Observation of new electronic states of the Al–H 2/D 2 complex

Abstract

A study of the electronic spectra of the weakly bound Al–H 2 and Al–D 2 complexes is presented. The complexes were generated in a pulsed, free-jet supersonic beam and detected with laser fluorescence excitation and depletion spectroscopy. All observed excited vibronic levels predissociate, and the transitions were detected by observation of lower-energy, emitting Al atoms. A long excited-state progression in the Al–H 2/D 2 stretch vibrational mode associated with the strongly bound 2 B 2 electronic state correlating with the Al(3d) atomic asymptote was observed. The Lorentzian widths of these bands are large, indicative of strong coupling to the repulsive Al(4s)–H 2 state. A Franck–Condon analysis was carried out to derive an effective one-dimensional potential energy curve for the van der Waals stretch coordinate in the excited 2 B 2 state.

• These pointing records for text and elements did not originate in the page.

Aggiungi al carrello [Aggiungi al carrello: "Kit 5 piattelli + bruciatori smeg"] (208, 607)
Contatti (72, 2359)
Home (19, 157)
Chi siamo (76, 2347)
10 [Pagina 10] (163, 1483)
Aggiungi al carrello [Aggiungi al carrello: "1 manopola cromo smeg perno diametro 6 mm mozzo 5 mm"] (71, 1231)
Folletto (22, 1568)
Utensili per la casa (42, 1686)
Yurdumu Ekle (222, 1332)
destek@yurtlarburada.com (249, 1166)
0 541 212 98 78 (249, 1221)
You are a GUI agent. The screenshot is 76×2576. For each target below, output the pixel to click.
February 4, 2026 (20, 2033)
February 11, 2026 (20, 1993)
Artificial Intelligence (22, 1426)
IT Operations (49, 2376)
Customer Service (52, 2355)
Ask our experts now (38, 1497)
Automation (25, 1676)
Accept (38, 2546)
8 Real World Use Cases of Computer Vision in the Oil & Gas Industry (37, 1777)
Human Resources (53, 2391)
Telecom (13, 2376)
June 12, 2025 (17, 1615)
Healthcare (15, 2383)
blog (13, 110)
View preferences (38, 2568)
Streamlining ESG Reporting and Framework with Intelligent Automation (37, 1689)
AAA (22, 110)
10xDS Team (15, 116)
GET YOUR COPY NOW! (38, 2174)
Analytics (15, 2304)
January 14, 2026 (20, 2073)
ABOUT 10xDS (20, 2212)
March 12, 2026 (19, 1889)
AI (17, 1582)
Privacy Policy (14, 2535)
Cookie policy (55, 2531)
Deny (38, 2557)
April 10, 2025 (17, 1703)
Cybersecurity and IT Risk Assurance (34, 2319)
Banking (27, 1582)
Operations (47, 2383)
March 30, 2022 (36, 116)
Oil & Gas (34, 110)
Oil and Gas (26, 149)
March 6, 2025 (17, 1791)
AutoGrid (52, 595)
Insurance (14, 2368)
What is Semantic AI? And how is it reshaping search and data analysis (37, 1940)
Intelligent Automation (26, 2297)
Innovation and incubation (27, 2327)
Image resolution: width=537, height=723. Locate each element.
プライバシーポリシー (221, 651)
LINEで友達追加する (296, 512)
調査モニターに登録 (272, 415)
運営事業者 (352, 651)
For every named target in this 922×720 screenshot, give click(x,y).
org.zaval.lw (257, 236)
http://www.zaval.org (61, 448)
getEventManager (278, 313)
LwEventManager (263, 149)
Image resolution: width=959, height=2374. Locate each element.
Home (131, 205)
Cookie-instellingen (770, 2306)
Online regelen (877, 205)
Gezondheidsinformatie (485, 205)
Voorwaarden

This potential energy curve is compared with the previously computed one-dimensional C 2v cut for this state [Faraday Discuss. 118 (2001) 387]. Bands associated with the mixed 5d, 6s←3p electronic transition are also reported. A complex of pattern of vibronic energies was observed, and the Lorentzian widths of these bands vary greatly. The binding energies of these and other Al–H 2 Rydberg states are compared with the computed binding energy of the ionic Al +–H 2 complex.